[发明专利]一种基于HRM检测基因多态性的引物组合物的应用

说明书

技术领域

本发明涉及一种基于HRM检测基因多态性的引物组合物的应用，属于基因多态性(SNPs)检测领域。

背景技术

单核苷酸多态性即SNPs是指基因组DNA序列中由于单个核苷酸(A、G、C、T)替换而引起的多态性，是新一代多态性遗传标记。SNPs在生物基因组中广泛存在，如人类30亿个碱基中每千个碱基出现一次，在整个基因组共有300万以上的SNPs。SNPs在人类疾病研究，尤其是精准医疗、肿瘤和遗传病的早期检测、胎儿遗传病筛查中具有重要应用价值。现在已知许多遗传病跟特定的基因位点变异有关，还有些药物的治疗效果跟个体的特定基因SNP型相关，例如氯吡格雷的治疗效果就与个体的特定基因SNP型相关，现有技术表明药物代谢酶的基因多态性是影响氯吡格雷疗效的主要因素，其是近年来精准医疗的热点。根据相关文献报道，CYP2C19*2的SNP型与氯吡格雷的治疗效果相关。CYP2C19*2基因型是CYP2C19基因的第5外显子在第681位的突变(681G/A)，可造成外显子5'端40bp碱基缺失，并改变之后的mRNA阅读框架，产生出一个无功能的蛋白(CYP2C19*2酶)。

鉴于SNPs的重要应用价值，目前已开发多种方法用于SNPs的检测，主要有以下几种：

(1)限制性片段长度多态性法(PCR-RFLP)，该方法利用限制性内切酶对PCR片段进行酶切，通过电泳区分片段，根据电泳结果区分是否存在SNP。

(2)变性梯度凝胶电泳(DGGE)，该方法利用长度相同的双链DNA片段解链温度不同的原理，通过梯度变性胶将DNA片段分开。

(3)测序法，对SNP所在DNA区段进行直接测序比较，即可明确不同材料SNP类型。

然而，上述电泳及其他常见的核酸变异分析技术需要复杂的处理，无法真正实现闭管操作，容易引起污染导致假阳性检测，难以实现批量自动化分析。
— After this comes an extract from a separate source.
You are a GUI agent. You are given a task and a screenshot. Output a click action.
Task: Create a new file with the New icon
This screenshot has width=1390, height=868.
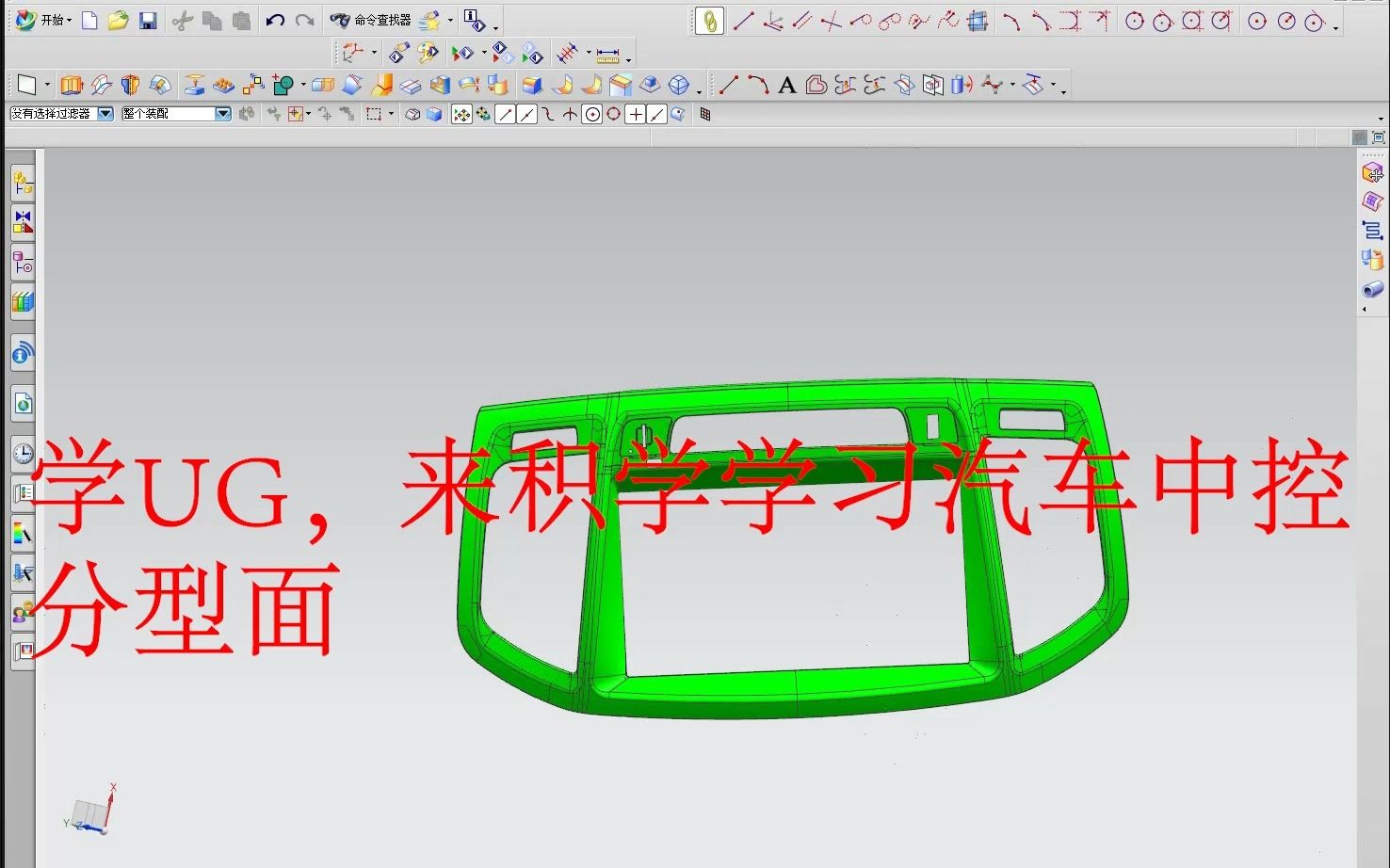(90, 20)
HRM技术是在定量PCR的基础上发展起来的后PCR分析方法，通过监测双链DNA熔解曲线的变化来区分DNA变异，其分辨率最高可以区分单碱基差异。扩增和分析都是在封闭的体系内自动完成，而且一次可以进行384个反应，有望克服上述现有检测SNPs技术的缺陷。然而，由于SNP差异引起的T_m值很小，该差异值仅略高于高精度仪器的分辨率，实验误差稍微高一点，就无法稳定地区分不同基因型，具体而言，单个碱基差异的双链DNA的熔解温度(T_m值)差异通常只有0.1～0.5℃，虽然仪器的温度分辨率能达到0.1℃，但是实际上由于重复性等因素影响，相同样品间的T_m值误差也在0.1～0.3℃，导致实验的稳定性差，结果可信度低。因此，HRM技术的以上缺陷严重限制了其在检测SNP中的应用。
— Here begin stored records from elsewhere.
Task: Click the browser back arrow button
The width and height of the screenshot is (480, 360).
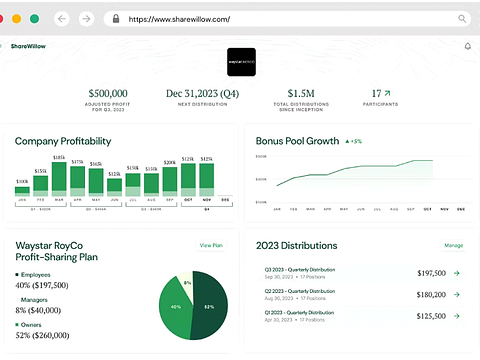Action: click(x=62, y=19)
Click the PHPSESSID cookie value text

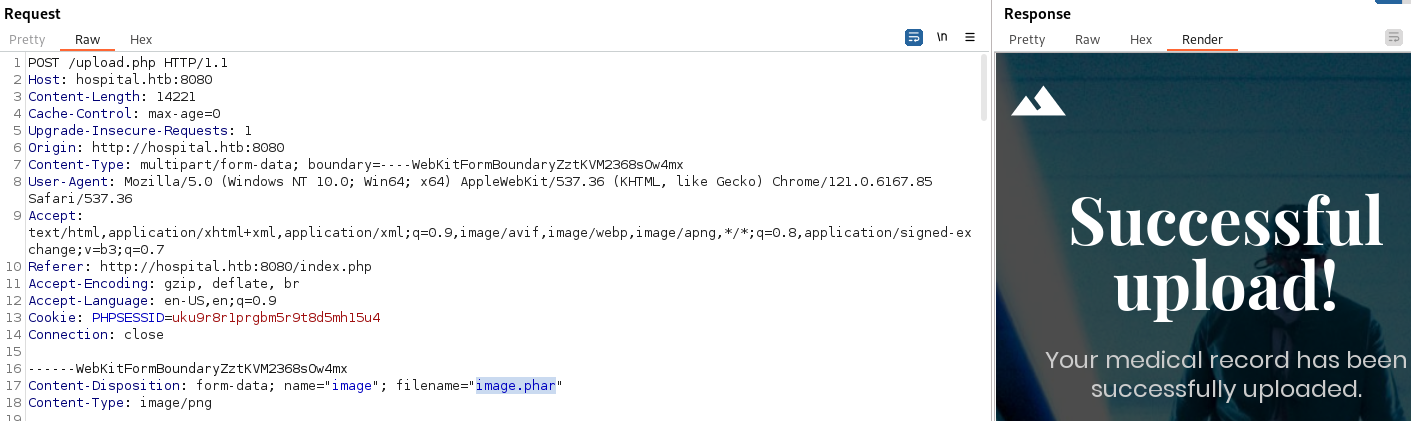(x=276, y=318)
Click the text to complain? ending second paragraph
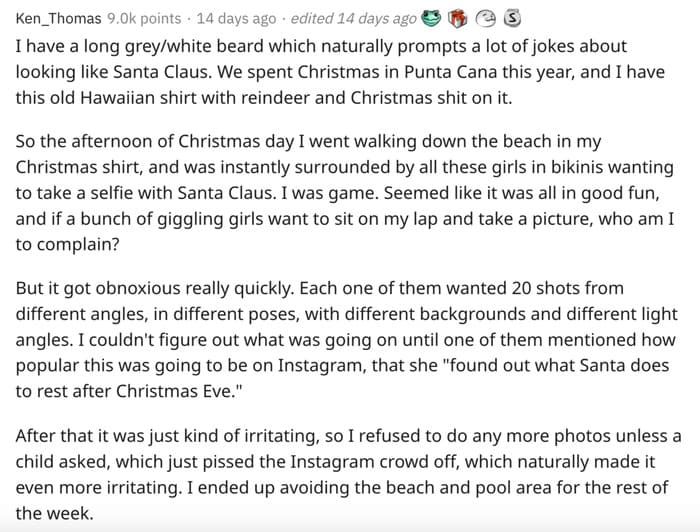 coord(68,245)
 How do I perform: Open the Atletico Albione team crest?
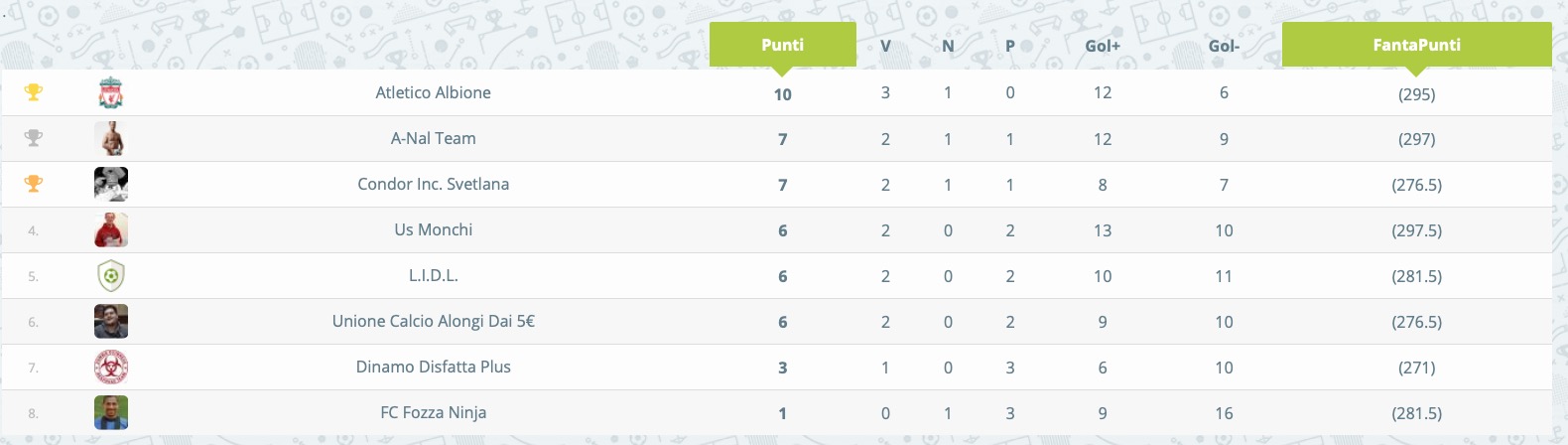(x=111, y=92)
因此，本领域亟需开发一种稳定性高，结果可信度高，简单方便，检测样品规模大的检测SNP的技术。

发明内容

有鉴于本领域对SNP检测的迫切需要，本发明的目的之一在于提供引物组合物或含其的试剂盒在制备基于HRM检测基因多态性的系统中的应用，该引物组合物能够应用于HRM，高效可靠的检测SNP。

为此，本发明提供一种引物组合物或含其的试剂盒在制备基于HRM检测基因多态性的系统中的应用；

所述引物组合物包括正向引物F、反向引物R、SNP特异引物1和SNP特异引物2；所述正向引物F和所述反向引物R用于扩增基因中共有保守序列，所述正向引物F和所述SNP特异性引物1用于扩增等位基因1特异性序列，所述正向引物F和所述SNP特异性引物2用于扩增等位基因2特异序列；

SNP特异引物1和SNP特异引物2其中之一为5’端增加了GC尾巴的修饰的SNP特异引物。

本发明中所述系统也可以称为一种“套组”或“套件”，其中包括了本发明中引物组合物或含其的试剂盒，亦可包括其他试剂、材料及仪器设备等组件，作为一种产品例如试剂套件的形式，各组件可按照预定的位置在大包装中分别放置或是独立包装后成套销售及使用。

本发明所述修饰的SNP特异引物是指在正常设计的SNP特异引物上进行修饰。